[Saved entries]
━━━━━━
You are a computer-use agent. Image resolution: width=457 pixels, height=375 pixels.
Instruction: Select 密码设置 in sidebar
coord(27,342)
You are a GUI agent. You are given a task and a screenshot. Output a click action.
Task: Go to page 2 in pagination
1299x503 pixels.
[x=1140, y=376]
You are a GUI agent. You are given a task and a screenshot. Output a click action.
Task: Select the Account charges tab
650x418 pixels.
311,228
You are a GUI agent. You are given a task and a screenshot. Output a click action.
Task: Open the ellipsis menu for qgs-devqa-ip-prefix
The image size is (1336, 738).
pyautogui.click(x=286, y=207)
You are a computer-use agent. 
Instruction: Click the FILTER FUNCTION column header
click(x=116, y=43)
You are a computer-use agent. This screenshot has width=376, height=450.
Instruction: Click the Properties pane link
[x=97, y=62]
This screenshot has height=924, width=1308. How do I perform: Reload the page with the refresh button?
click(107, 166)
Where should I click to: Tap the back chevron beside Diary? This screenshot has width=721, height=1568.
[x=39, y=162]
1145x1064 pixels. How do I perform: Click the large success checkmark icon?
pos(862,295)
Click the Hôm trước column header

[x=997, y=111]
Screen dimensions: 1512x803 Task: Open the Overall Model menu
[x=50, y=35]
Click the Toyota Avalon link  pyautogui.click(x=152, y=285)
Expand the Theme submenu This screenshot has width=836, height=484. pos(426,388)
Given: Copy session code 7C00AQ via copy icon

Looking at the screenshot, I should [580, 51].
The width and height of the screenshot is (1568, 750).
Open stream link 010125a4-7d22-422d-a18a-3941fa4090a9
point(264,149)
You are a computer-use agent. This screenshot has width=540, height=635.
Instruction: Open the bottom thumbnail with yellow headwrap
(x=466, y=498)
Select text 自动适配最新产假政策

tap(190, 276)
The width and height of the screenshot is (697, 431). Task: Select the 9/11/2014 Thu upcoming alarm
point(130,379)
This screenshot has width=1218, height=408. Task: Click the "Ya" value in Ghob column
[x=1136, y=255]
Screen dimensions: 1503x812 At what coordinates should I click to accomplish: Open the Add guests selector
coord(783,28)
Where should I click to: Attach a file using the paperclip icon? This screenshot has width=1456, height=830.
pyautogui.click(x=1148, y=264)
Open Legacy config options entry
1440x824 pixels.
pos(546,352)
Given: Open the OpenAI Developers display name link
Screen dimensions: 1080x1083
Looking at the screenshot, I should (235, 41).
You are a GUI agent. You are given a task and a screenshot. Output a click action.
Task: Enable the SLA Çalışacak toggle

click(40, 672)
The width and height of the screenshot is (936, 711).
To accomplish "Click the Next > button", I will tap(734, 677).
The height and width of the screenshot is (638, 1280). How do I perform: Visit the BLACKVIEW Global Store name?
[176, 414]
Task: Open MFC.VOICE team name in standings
━━━━━━
What you will do » Could you output the records in full, exactly as written?

Written answer »
You are a computer-use agent. Image resolution: width=457 pixels, height=375 pixels.
Instruction: Select 密码设置 in sidebar
coord(27,342)
You are a GUI agent. You are given a task and a screenshot. Output a click action.
Task: Go to page 2 in pagination
1299x503 pixels.
[x=1140, y=376]
You are a GUI agent. You are given a task and a screenshot. Output a click action.
Task: Select the Account charges tab
650x418 pixels.
311,228
You are a GUI agent. You are given a task and a screenshot. Output a click action.
Task: Open the ellipsis menu for qgs-devqa-ip-prefix
The image size is (1336, 738).
pyautogui.click(x=286, y=207)
You are a computer-use agent. 
Instruction: Click the FILTER FUNCTION column header
click(x=116, y=43)
You are a computer-use agent. This screenshot has width=376, height=450.
Instruction: Click the Properties pane link
[x=97, y=62]
This screenshot has height=924, width=1308. How do I perform: Reload the page with the refresh button?
click(107, 166)
Where should I click to: Tap the back chevron beside Diary? This screenshot has width=721, height=1568.
[x=39, y=162]
1145x1064 pixels. How do I perform: Click the large success checkmark icon?
pos(862,295)
Click the Hôm trước column header

[x=997, y=111]
Screen dimensions: 1512x803 Task: Open the Overall Model menu
[x=50, y=35]
Click the Toyota Avalon link  pyautogui.click(x=152, y=285)
Expand the Theme submenu This screenshot has width=836, height=484. pos(426,388)
Given: Copy session code 7C00AQ via copy icon

Looking at the screenshot, I should [580, 51].
The width and height of the screenshot is (1568, 750).
Open stream link 010125a4-7d22-422d-a18a-3941fa4090a9
point(264,149)
You are a computer-use agent. This screenshot has width=540, height=635.
Instruction: Open the bottom thumbnail with yellow headwrap
(x=466, y=498)
Select text 自动适配最新产假政策

tap(190, 276)
The width and height of the screenshot is (697, 431). Task: Select the 9/11/2014 Thu upcoming alarm
point(130,379)
This screenshot has width=1218, height=408. Task: Click the "Ya" value in Ghob column
[x=1136, y=255]
Screen dimensions: 1503x812 At what coordinates should I click to accomplish: Open the Add guests selector
coord(783,28)
Where should I click to: Attach a file using the paperclip icon? This screenshot has width=1456, height=830.
pyautogui.click(x=1148, y=264)
Open Legacy config options entry
1440x824 pixels.
pos(546,352)
Given: Open the OpenAI Developers display name link
Screen dimensions: 1080x1083
Looking at the screenshot, I should (235, 41).
You are a GUI agent. You are given a task and a screenshot. Output a click action.
Task: Enable the SLA Çalışacak toggle

click(40, 672)
The width and height of the screenshot is (936, 711).
To accomplish "Click the Next > button", I will tap(734, 677).
The height and width of the screenshot is (638, 1280). How do I perform: Visit the BLACKVIEW Global Store name?
[176, 414]
Task: Open MFC.VOICE team name in standings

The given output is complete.